Василий рос очень ответственным старшим сыном и братом, странно сочетая свои заботы о близких и высокие художественные устремления с грубоватыми казачьими забавами, кулачными боями, в которых он зачастую предводительствовал, и добровольным присутствием на публичных казнях местных преступников. Суровая сибирская жизнь воспитывала соответствующие нравы. Энергичный и любознательный, Василий перечитал все книги, имевшиеся в доме. Он вспоминал: «В подполье нашего дома, например, было целое книгохранилище. По большей части все книги духовные, толстые и тяжёлые, переплетённые в крепкие кожаные переплёты, но было среди них и кое-что светское, историческое и философское». Подросток образно воспринимал прочитанное. Истории прошлого обретали в его воображении живое дыхание.

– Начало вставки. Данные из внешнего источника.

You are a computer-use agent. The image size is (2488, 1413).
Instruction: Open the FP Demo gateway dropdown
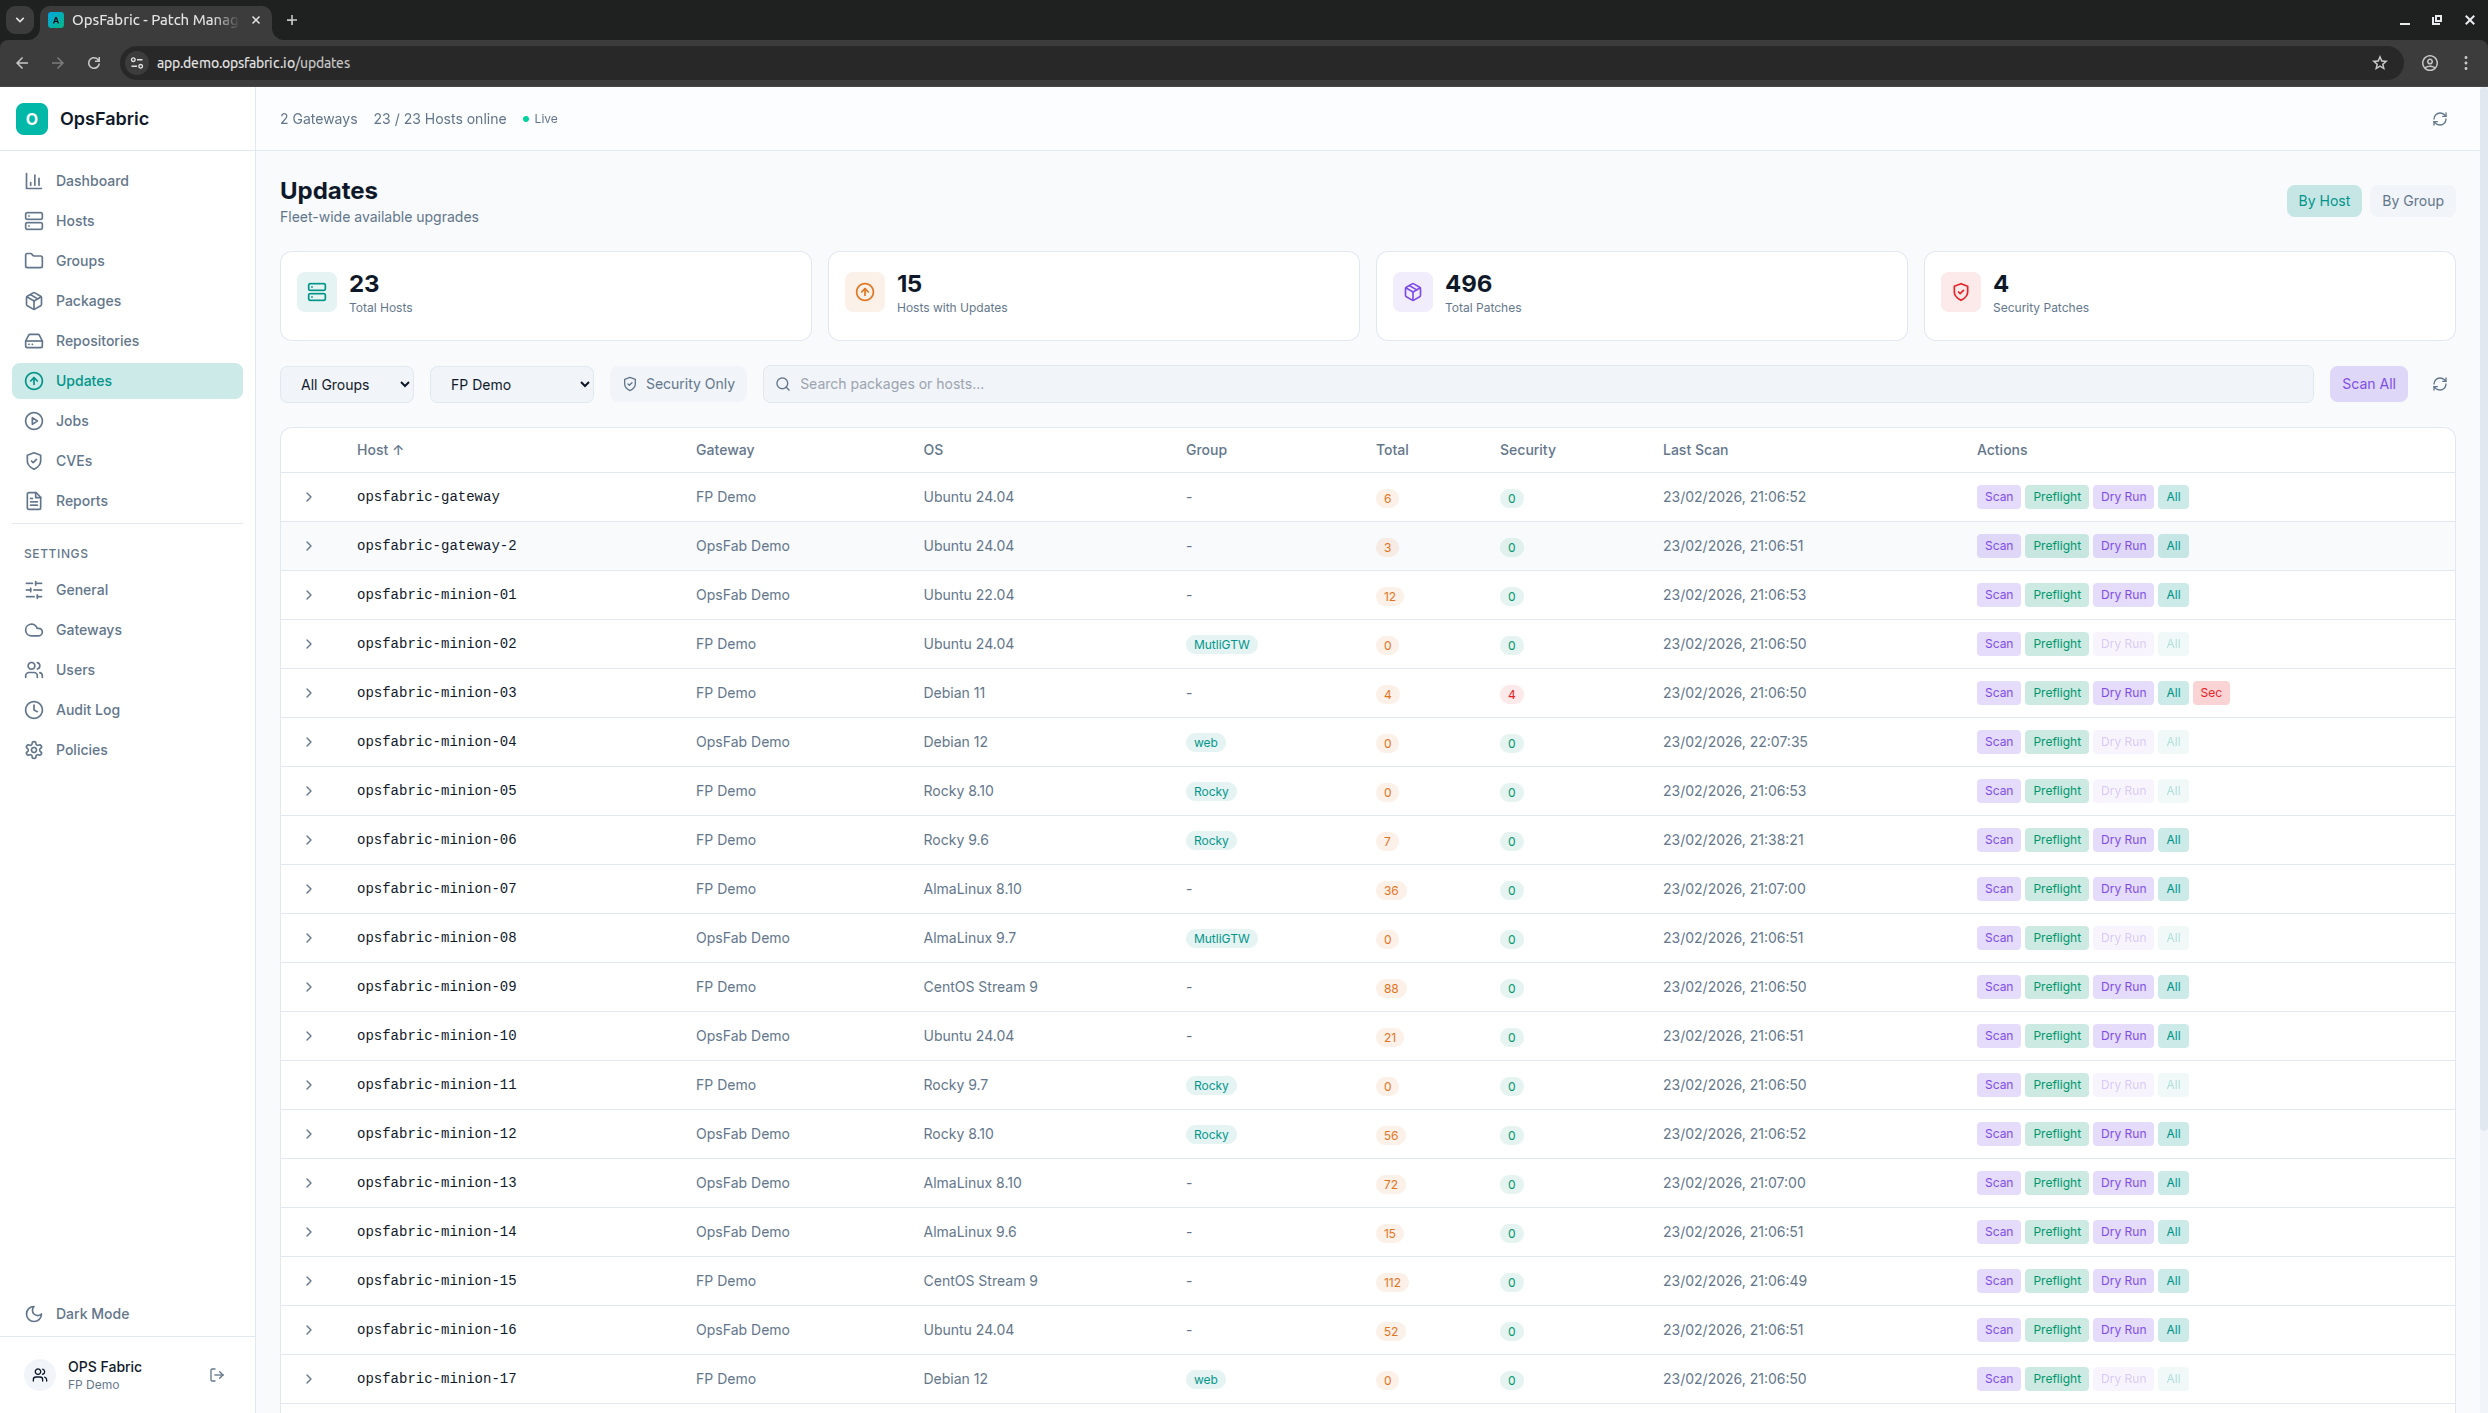click(x=512, y=385)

Когда тринадцатилетний Василий с похвальным листом окончил училище, зять губернатора, квартировавший в доме Суриковых, устроил парнишку писцом в губернское управление. Можно представить, как тяготили скучные служебные обязанности непоседливого отрока, жаждущего ярких впечатлений и живого творчества! Свободные часы, конечно, отдавались рисованию. Юношеской рукой запечатлевалось всё, что окружало вокруг, – лица родных и друзей, виды торжествующей природы. Очень бы пригодились в это время советы Гребнева, но любимого учителя, увы, в Красноярске уже не было. К концу 1860-х годов Василий Суриков, самостоятельно совершенствуя свои начальные художественные навыки, достиг такого приличного уровня, что давал уроки рисования в доме губернатора, его акварели притягивали взор, а исполненную Суриковым икону чуть было не признали чудотворной. Прасковья Фёдоровна, наблюдая тягу сына к искусству, не только не чинила ему в этом препятствие, но даже обещала поддержать частью своих жалких сбережений, если Василий, как Михайло Ломоносов, надумает отправиться в Петербург получать образование.

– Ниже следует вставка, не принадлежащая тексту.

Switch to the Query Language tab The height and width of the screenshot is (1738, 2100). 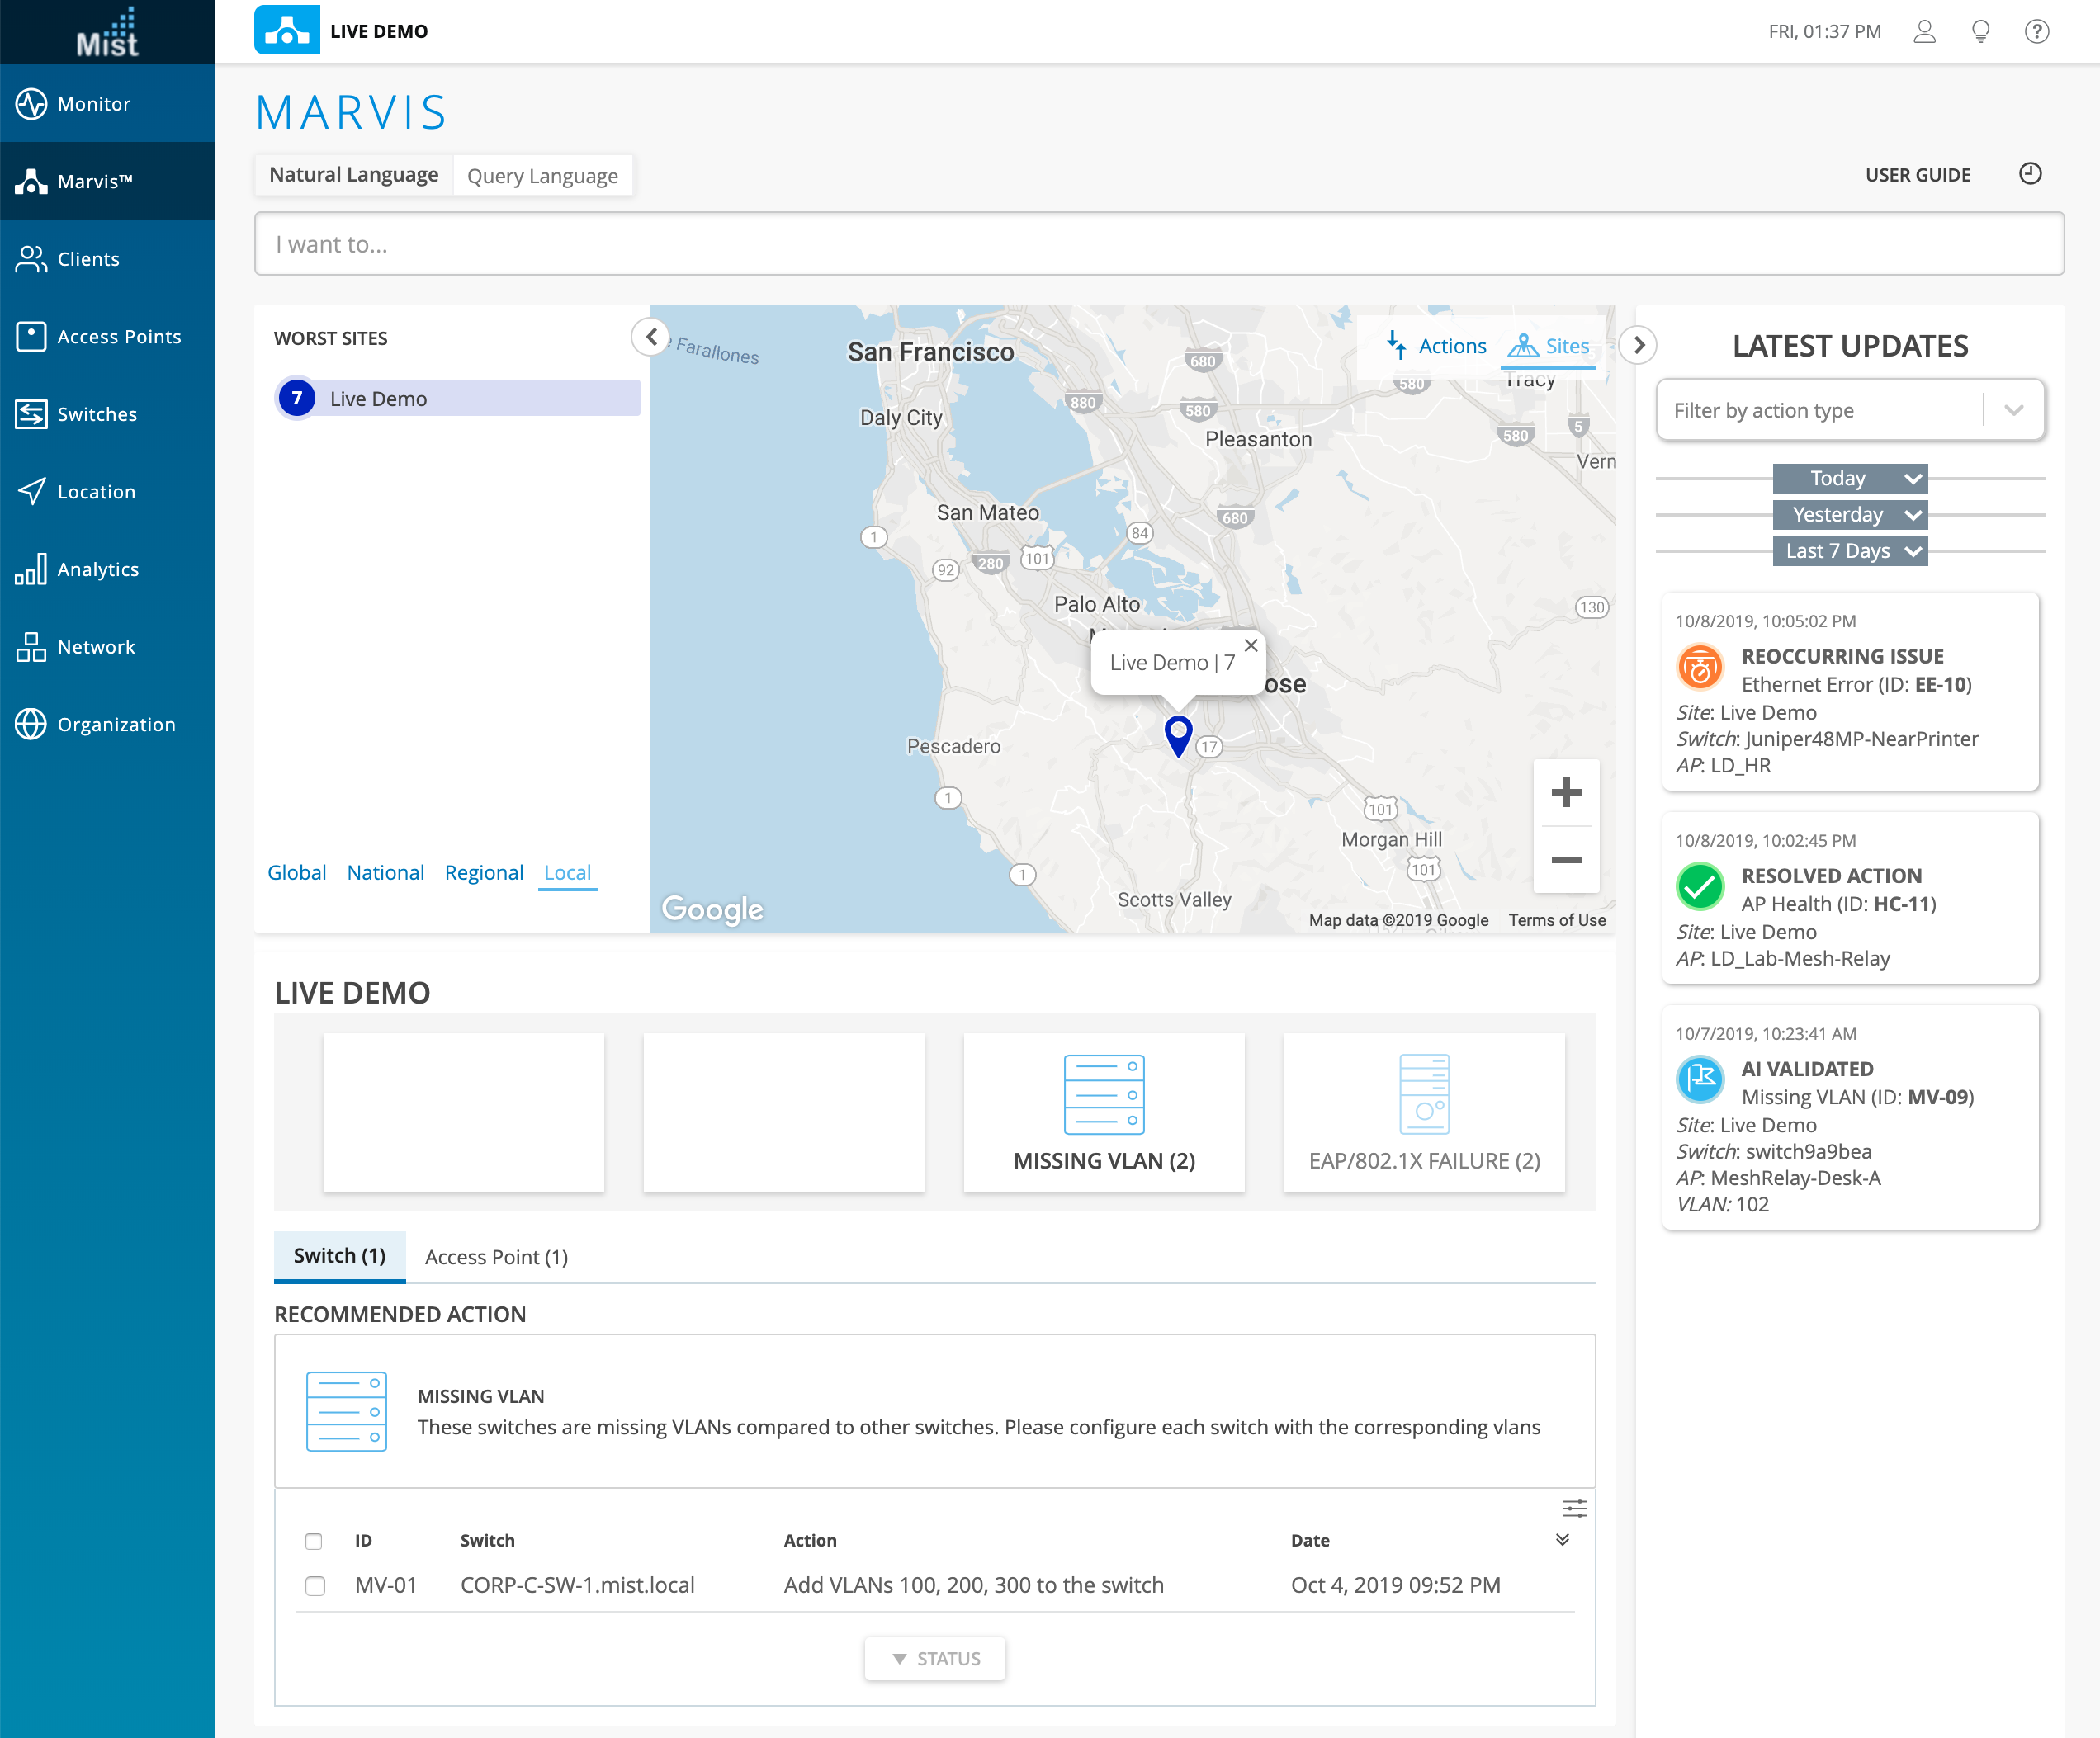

Неожиданно сама судьба прислушалась к горячему желанию юноши. Однажды на полях одной из канцелярских бумаг скучающий Суриков изобразил муху, да так похоже, что, когда этот лист бумаги попал в руки губернатора, тот принялся безуспешно смахивать назойливое насекомое, прежде чем, приглядевшись, удостоверился в его художественной природе. Заинтересовавшись способностями ловкого рисовальщика, губернатор попросил Василия показать ему свои работы, а потом отправил их в Петербург в Академию художеств, препроводив просьбой принять талантливого сибиряка в заведение, где ему, по всей видимости, надлежит учиться. Ответ последовал положительный, с одним, правда, уточнением – академия не может взять на себя расходы, связанные с проездом и последующим обучением будущего воспитанника. Последнее Сурикова совсем не огорчило. Интерес, проявленный к его работам, не где-нибудь, а в самой Императорской Академии художеств, оказаться в священных стенах которой Василию не грезилось даже в самых смелых мечтах, озарил серые будни канцелярского служащего радостью ожидания скорых грандиозных перемен.
Губернатор поддержал настрой юноши, устроив званый обед и пригласив влиятельных и богатых красноярцев, в том числе и городского голову – золотопромышленника Петра Ивановича Кузнецова, отличавшегося неравнодушным отношением к искусству. Когда губернатор предложил гостям устроить в пользу Сурикова подписку, Кузнецов объявил о намерении взять на себя все расходы, связанные не только с отъездом Василия в столицу, но и с его содержанием во время обучения в академии.
11 декабря 1868 года с двумя обозами Кузнецова Суриков отправился в Петербург. Расставание Василия с матушкой было эмоциональным, «…десятки раз отрывался он, прощаясь с ней, и как зверь завопил напоследок: “Ма-амынька”». «Я с обозом и поехал, – вспоминал художник. – Огромных рыб везли: я на верху воза на большом осетре сидел. В тулупчике мне холодно было. Коченел весь. Вечером, как приедешь, пока ещё отогреешься; водки мне дадут. Потом в пути я себе доху купил».
Спустя три недели Василий прибыл в Екатеринбург, где пришлось задержаться – заболел попутчик. А уже из Нижнего Новгорода Суриков железной дорогой добрался до Москвы. Златоглавая очаровала сибирского юношу сразу и навсегда. Как заворожённый, блуждал он у кремлёвских стен, поднимался на колокольню Ивана Великого, любовался открывающейся оттуда панорамой города, и странные видения из московской истории возникали перед его мысленным взором. Спустя два месяца после выезда из Красноярска Суриков наконец ступил на мостовую имперской столицы, поразившей его строгой красотой. Только вот уюта прихотливых московских улочек и переулков в Петербурге молодой сибиряк не нашёл.